Exercise requirements: What is needed is an exact copy of every line from the one containing "Viewport: 919px width, 1316px height." through the end of the entries; please set it down without any pictures.
====================
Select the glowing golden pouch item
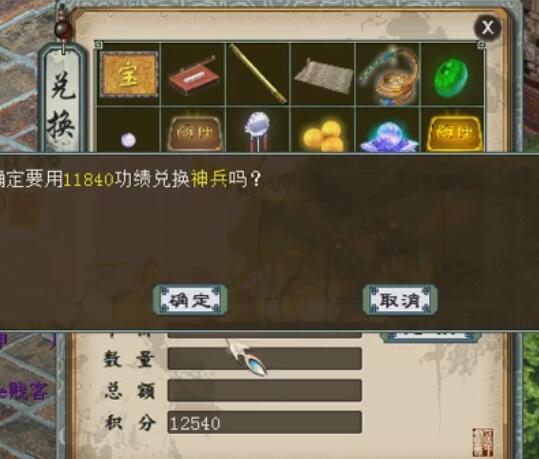Viewport: 539px width, 459px height. [454, 133]
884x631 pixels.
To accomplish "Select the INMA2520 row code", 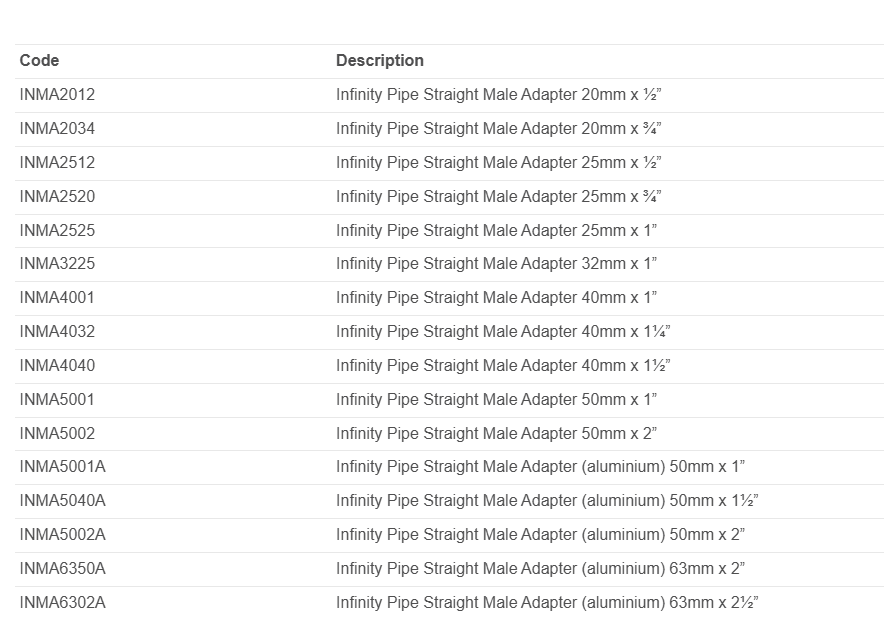I will tap(57, 197).
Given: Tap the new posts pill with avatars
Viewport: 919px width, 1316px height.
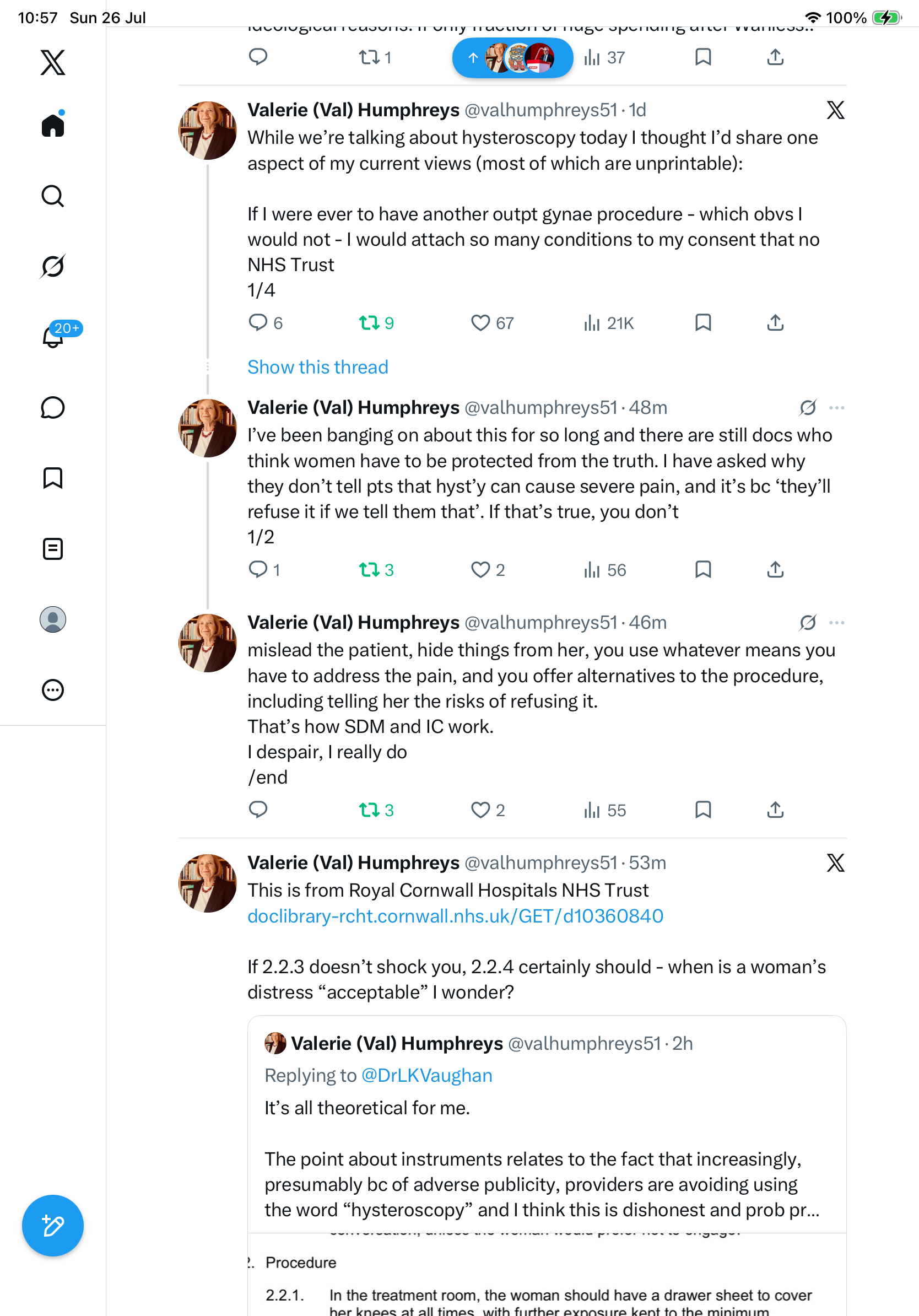Looking at the screenshot, I should (513, 58).
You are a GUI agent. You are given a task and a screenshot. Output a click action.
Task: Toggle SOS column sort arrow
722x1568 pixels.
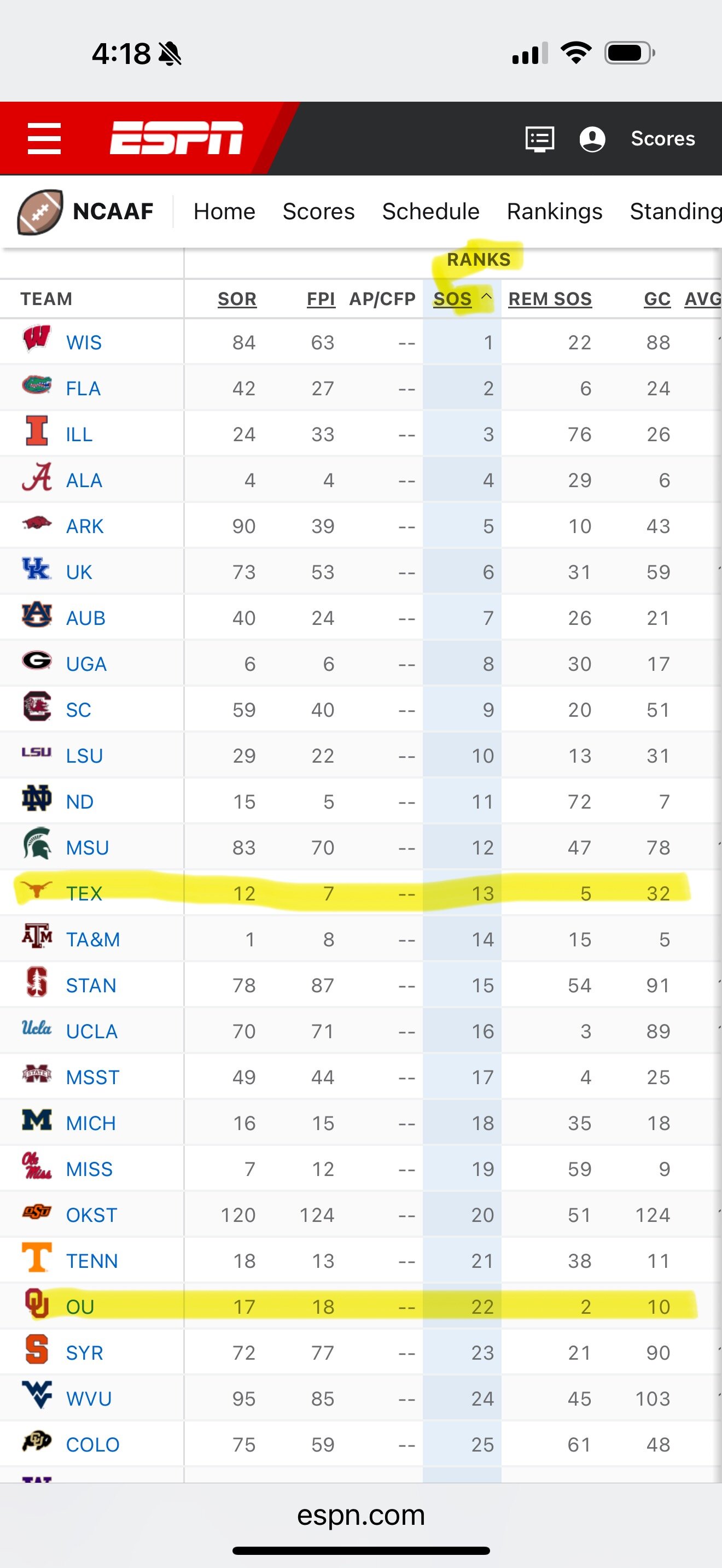click(x=486, y=296)
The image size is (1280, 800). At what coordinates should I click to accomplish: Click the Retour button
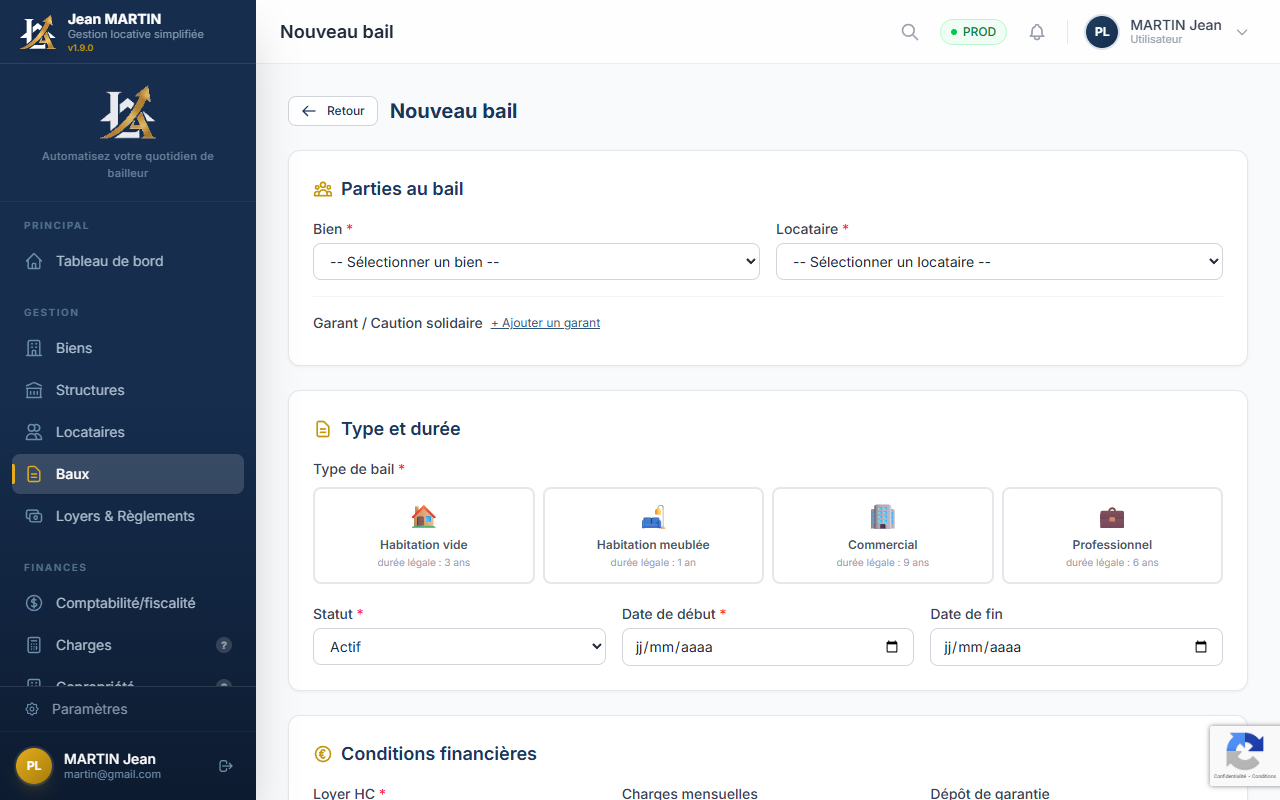[x=332, y=111]
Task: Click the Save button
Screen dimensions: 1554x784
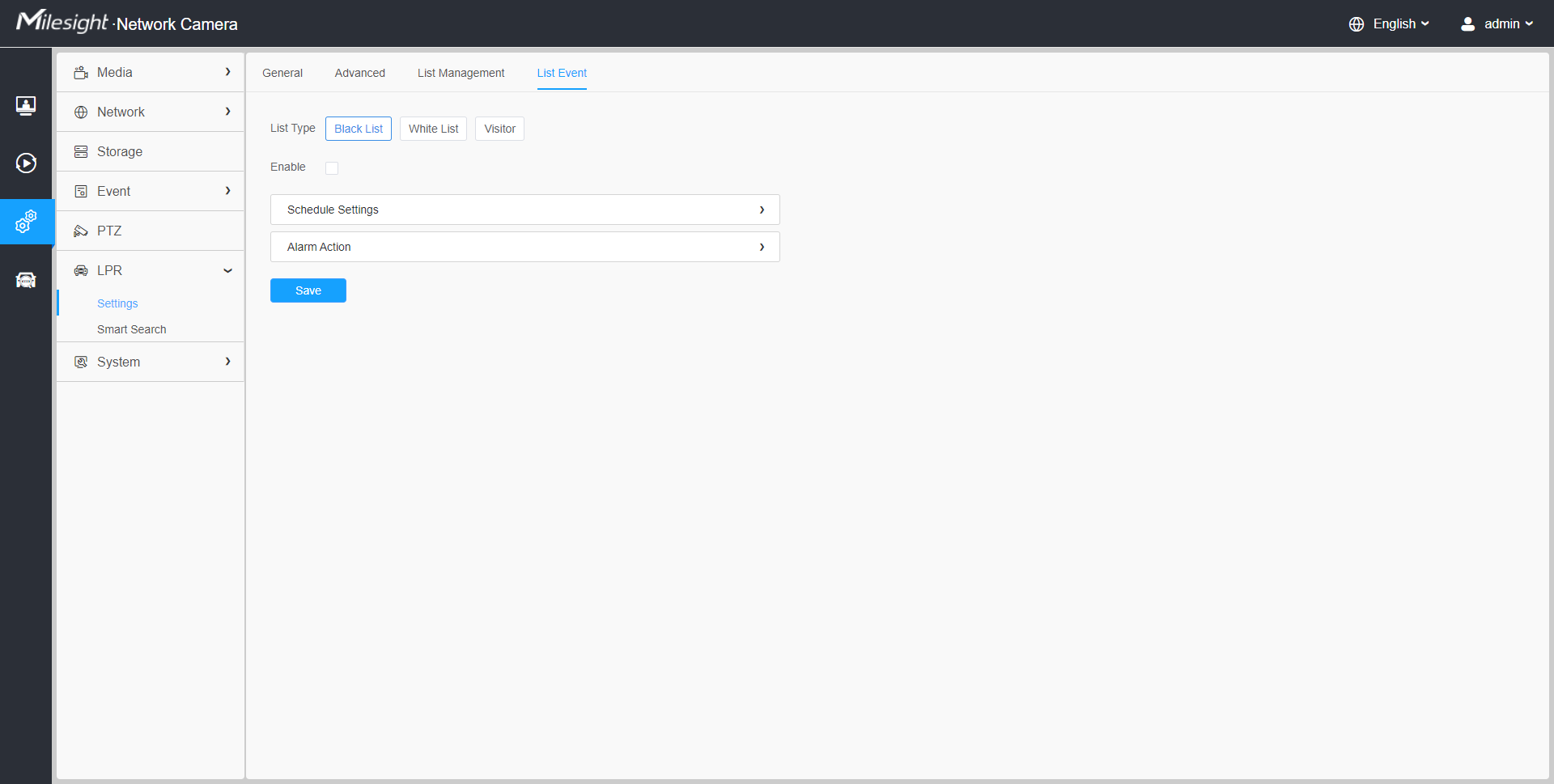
====================
Task output:
Viewport: 919px width, 1316px height.
Looking at the screenshot, I should (513, 58).
You are a GUI agent. You are given a task and a screenshot. Output a click action.
Task: Toggle SOS column sort arrow
722x1568 pixels.
click(x=486, y=296)
The image size is (1280, 800). At what coordinates should I click to accomplish: Click the Retour button
[x=332, y=111]
Task: Click the Save button
Screen dimensions: 1554x784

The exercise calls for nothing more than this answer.